Now, if the two resistors are connected in series, the equivalent resistance is $R_{EQ}=2R$.

But, if the two resistors are connected in parallel, the equivalent resistance is $R_{EQ}=\dfrac{R}{2}$.

Thus, the power for the series combination is:

$$p_{series} = \dfrac{1}{2}\dfrac{V^2}{R} $$

Whilst the power for the parallel combination is:

$$p_{parallel} = 2\dfrac{V^2}{R}$$

In this case, the parallel combination dissipates 4 times the power of the series combination.

In general, if the power consumed would depend on the circuit structure.
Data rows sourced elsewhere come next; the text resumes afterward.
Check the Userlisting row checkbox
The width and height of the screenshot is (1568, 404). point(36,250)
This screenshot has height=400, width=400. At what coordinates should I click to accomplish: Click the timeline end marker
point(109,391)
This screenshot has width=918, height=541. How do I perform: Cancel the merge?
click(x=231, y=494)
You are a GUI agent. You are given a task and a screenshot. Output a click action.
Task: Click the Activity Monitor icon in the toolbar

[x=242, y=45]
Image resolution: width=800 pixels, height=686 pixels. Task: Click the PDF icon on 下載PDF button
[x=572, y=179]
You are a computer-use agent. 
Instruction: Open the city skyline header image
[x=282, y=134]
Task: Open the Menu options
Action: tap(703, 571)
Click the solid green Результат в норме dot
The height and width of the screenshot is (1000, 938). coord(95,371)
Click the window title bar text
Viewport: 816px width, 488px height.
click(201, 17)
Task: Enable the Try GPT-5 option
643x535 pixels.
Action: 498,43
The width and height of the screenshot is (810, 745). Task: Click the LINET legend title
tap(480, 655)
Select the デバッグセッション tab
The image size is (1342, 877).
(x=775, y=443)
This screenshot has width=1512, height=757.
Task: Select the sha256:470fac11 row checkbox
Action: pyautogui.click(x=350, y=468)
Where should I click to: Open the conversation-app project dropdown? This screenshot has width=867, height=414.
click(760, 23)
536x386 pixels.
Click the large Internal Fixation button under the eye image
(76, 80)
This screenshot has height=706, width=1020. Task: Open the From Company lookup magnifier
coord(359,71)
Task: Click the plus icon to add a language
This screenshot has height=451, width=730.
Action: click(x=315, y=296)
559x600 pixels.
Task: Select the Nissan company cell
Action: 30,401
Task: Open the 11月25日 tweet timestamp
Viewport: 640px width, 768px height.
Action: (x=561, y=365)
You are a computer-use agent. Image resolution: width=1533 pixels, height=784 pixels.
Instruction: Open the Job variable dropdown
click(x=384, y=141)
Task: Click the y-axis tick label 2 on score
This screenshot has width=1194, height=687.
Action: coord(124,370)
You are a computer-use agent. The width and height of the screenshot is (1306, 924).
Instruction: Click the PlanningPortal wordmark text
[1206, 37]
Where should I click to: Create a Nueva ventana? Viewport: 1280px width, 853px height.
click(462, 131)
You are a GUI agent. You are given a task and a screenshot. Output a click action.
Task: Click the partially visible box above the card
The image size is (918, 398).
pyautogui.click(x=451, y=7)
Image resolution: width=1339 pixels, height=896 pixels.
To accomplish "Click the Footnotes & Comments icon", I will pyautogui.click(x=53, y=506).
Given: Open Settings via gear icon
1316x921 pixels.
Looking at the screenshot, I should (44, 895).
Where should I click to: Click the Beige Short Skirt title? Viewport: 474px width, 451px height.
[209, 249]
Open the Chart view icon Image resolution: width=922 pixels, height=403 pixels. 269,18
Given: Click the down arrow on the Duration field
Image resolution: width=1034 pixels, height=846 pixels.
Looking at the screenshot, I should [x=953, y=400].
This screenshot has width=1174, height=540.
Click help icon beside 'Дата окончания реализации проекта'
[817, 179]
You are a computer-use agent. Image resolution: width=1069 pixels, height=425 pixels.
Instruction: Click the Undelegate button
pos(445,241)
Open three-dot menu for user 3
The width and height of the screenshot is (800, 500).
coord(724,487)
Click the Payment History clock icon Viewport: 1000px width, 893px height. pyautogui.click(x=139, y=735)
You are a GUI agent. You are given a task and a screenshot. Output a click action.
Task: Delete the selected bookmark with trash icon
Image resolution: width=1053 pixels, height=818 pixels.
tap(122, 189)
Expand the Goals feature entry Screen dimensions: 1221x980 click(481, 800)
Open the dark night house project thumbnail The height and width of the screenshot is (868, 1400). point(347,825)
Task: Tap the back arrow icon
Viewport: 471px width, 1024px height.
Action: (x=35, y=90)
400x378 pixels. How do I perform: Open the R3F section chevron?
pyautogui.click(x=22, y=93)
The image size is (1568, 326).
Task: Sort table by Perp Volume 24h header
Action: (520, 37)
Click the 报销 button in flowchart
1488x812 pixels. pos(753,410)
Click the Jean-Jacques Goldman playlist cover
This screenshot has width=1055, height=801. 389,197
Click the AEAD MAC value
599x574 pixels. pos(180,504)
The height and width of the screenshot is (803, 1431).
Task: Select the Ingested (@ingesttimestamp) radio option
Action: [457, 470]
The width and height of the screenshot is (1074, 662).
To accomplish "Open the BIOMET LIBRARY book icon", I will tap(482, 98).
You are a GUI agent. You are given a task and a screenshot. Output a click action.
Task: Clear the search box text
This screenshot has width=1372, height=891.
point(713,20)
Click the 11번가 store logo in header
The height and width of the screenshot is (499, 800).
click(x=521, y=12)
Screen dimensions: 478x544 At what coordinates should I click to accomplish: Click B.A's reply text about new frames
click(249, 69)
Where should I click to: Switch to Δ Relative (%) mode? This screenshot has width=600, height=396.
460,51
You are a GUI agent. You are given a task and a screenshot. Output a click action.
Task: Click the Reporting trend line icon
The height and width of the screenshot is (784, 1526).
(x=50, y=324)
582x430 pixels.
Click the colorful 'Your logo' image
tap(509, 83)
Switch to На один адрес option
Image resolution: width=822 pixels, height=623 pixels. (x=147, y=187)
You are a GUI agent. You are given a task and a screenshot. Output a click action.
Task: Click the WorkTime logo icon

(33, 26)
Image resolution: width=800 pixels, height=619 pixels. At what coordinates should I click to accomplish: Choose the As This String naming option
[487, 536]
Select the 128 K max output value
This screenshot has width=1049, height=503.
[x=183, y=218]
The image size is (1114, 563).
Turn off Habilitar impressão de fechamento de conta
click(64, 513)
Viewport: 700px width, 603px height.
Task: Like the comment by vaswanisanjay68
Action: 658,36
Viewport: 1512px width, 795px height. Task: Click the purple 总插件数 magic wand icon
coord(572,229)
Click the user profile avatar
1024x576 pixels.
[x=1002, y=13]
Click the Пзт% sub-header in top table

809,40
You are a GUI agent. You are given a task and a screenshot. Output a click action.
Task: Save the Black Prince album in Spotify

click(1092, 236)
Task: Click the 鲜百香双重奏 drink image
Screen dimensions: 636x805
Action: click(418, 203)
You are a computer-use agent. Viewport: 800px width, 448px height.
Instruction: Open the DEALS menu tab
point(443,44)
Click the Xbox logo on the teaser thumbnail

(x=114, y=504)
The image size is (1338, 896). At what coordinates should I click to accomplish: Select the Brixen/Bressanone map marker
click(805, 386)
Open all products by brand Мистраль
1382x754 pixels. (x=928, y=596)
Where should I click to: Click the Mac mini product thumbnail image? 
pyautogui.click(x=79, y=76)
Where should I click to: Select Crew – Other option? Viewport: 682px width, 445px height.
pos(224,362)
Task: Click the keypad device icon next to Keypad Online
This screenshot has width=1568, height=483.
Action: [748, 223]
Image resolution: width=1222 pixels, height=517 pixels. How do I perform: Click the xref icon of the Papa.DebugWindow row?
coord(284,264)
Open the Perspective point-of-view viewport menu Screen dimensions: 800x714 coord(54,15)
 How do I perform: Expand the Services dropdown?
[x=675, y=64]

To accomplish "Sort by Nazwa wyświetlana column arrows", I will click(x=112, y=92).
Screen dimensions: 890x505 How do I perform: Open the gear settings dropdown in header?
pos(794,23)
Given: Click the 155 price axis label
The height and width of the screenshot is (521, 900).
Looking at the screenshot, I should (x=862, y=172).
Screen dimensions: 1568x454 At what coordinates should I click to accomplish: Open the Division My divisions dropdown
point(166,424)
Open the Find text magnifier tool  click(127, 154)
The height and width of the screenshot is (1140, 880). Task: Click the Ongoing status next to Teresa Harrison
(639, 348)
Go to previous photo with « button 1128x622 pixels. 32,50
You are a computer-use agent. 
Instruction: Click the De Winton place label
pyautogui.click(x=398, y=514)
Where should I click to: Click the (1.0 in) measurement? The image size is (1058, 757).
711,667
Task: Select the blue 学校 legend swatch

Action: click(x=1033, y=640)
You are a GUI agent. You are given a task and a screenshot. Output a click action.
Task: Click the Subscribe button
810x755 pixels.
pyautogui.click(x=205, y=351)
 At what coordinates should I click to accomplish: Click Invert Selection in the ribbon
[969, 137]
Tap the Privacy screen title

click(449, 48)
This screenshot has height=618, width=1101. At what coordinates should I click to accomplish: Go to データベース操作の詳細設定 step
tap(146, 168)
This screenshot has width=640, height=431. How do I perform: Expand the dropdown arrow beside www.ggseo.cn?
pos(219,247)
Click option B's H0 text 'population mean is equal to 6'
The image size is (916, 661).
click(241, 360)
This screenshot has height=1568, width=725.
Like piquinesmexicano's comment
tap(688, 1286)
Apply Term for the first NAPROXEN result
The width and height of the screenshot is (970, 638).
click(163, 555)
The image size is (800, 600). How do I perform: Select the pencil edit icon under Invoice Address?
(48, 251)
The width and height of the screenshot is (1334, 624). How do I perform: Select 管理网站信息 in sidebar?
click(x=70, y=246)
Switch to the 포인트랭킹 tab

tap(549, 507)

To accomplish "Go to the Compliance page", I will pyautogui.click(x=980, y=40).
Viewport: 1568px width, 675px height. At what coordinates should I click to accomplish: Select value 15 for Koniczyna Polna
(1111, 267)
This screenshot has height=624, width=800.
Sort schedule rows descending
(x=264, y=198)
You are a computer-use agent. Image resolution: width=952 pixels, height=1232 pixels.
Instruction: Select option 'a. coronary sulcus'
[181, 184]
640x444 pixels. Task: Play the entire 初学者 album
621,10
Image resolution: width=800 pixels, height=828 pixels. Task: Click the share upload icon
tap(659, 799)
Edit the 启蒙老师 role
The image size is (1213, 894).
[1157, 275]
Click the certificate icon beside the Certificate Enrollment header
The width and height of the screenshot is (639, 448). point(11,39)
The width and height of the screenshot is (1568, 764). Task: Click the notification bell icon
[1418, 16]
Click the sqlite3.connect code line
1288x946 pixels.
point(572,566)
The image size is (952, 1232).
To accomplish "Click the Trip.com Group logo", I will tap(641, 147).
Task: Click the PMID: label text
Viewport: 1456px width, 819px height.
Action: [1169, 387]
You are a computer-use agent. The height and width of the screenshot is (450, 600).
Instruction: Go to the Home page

But for a simple case, such as two resistors connected in series versus the same resistors connected in parallel (with identical voltage sources in both), the power dissipated in the parallel combination will be greater.

Power depends on voltage across the circuit and resistance of the circuit

\begin{equation} P = \frac{V^2}{R};\\ P_{series} = \frac{V^2}{(R_1+R_2)};\\ P_{parallel} = \frac{V^2}{(R_1^{-1}+R_2^{-1})^{-1}}=\frac{V^2}{\frac{R_1R_2}{R_1+R_2}}=\frac{V^2(R_1+R_2)}{R_1R_2};\\ \frac{P_{series}}{P_{parallel}} = \frac{R_1R_2}{(R_1+R_2)^2} \end{equation}

Since $R_1$ and $R_2$ are always positive, $R_1R_2 < (R_1+R_2)^2$ i.e. $P_{series} < P_{parallel}$